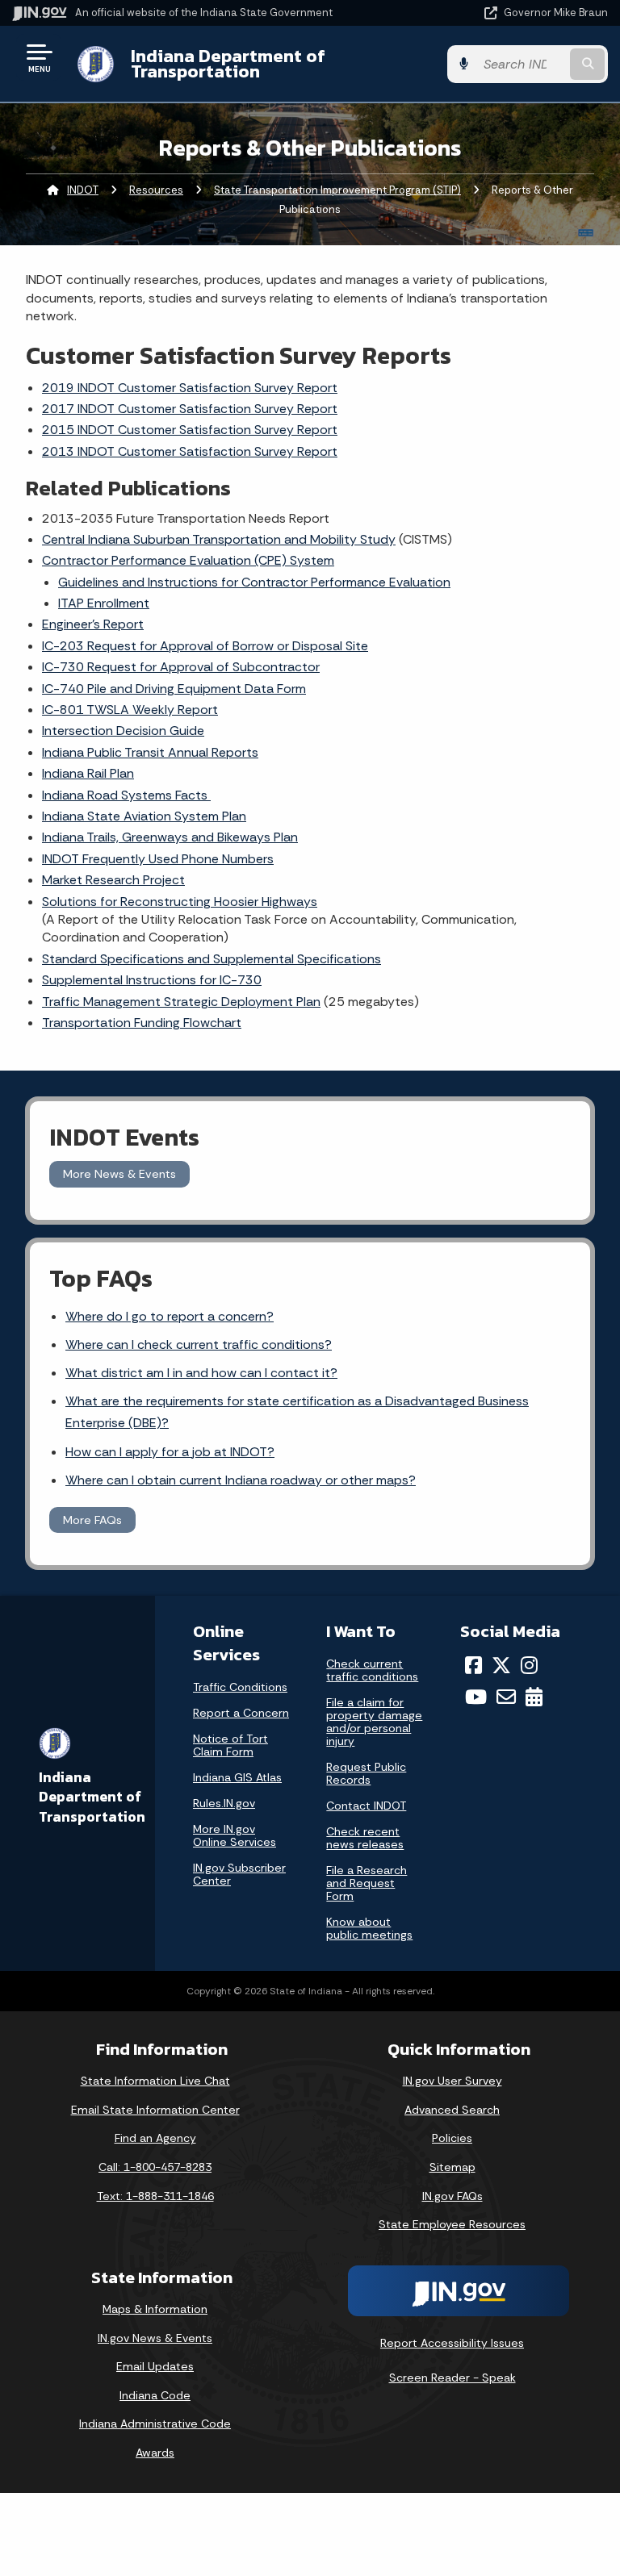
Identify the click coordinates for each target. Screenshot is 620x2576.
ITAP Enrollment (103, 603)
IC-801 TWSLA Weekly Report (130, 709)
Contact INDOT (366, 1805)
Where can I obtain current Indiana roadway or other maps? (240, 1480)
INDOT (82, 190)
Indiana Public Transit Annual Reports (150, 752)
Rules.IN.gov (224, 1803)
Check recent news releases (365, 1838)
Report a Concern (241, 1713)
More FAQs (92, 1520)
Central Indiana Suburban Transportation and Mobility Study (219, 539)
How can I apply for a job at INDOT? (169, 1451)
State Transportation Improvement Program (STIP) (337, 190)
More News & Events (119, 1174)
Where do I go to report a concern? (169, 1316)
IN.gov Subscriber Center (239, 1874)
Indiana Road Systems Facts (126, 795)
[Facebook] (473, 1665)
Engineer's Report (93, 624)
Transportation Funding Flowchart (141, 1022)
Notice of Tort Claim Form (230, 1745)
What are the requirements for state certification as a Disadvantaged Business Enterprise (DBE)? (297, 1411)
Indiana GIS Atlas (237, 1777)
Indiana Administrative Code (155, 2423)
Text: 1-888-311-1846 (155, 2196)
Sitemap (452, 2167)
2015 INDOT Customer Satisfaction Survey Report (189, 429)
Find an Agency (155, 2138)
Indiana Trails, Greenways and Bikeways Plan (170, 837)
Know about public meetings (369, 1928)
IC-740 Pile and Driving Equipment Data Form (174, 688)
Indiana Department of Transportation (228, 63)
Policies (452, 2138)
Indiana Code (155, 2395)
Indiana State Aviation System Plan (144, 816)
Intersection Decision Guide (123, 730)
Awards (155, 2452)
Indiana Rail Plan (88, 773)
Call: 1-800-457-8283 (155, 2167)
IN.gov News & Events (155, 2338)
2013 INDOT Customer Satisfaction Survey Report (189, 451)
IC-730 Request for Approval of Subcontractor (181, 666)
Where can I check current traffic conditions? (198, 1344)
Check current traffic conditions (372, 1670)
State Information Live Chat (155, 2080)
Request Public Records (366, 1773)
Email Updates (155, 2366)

--

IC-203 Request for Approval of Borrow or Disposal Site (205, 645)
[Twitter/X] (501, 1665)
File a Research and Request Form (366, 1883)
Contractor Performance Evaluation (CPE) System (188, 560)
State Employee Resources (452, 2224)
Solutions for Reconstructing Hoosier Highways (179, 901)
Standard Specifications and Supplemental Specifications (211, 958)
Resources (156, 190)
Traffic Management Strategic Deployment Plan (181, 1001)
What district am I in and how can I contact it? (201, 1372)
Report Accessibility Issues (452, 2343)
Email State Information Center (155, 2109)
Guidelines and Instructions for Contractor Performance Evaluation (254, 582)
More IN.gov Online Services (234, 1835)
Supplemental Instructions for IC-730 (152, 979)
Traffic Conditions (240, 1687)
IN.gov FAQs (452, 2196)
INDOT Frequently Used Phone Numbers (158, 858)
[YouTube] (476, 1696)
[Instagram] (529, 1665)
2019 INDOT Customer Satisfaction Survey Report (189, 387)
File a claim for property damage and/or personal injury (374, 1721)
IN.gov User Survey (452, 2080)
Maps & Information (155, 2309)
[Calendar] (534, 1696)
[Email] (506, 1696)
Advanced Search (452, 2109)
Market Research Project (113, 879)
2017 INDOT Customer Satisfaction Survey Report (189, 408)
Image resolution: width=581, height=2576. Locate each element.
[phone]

- [TRY IT]
Retype only this portion of the data above: the line containing "IC-203 Request for", the line containing "What district am", and all lines between them, exactly.

- [ANSWER TO THIS EXERCISE]
IC-203 Request for Approval of Borrow or Disposal Site (205, 645)
[Twitter/X] (501, 1665)
File a Research and Request Form (366, 1883)
Contractor Performance Evaluation (CPE) System (188, 560)
State Employee Resources (452, 2224)
Solutions for Reconstructing Hoosier Highways (179, 901)
Standard Specifications and Supplemental Specifications (211, 958)
Resources (156, 190)
Traffic Management Strategic Deployment Plan (181, 1001)
What district am I in and how can I contact it? (201, 1372)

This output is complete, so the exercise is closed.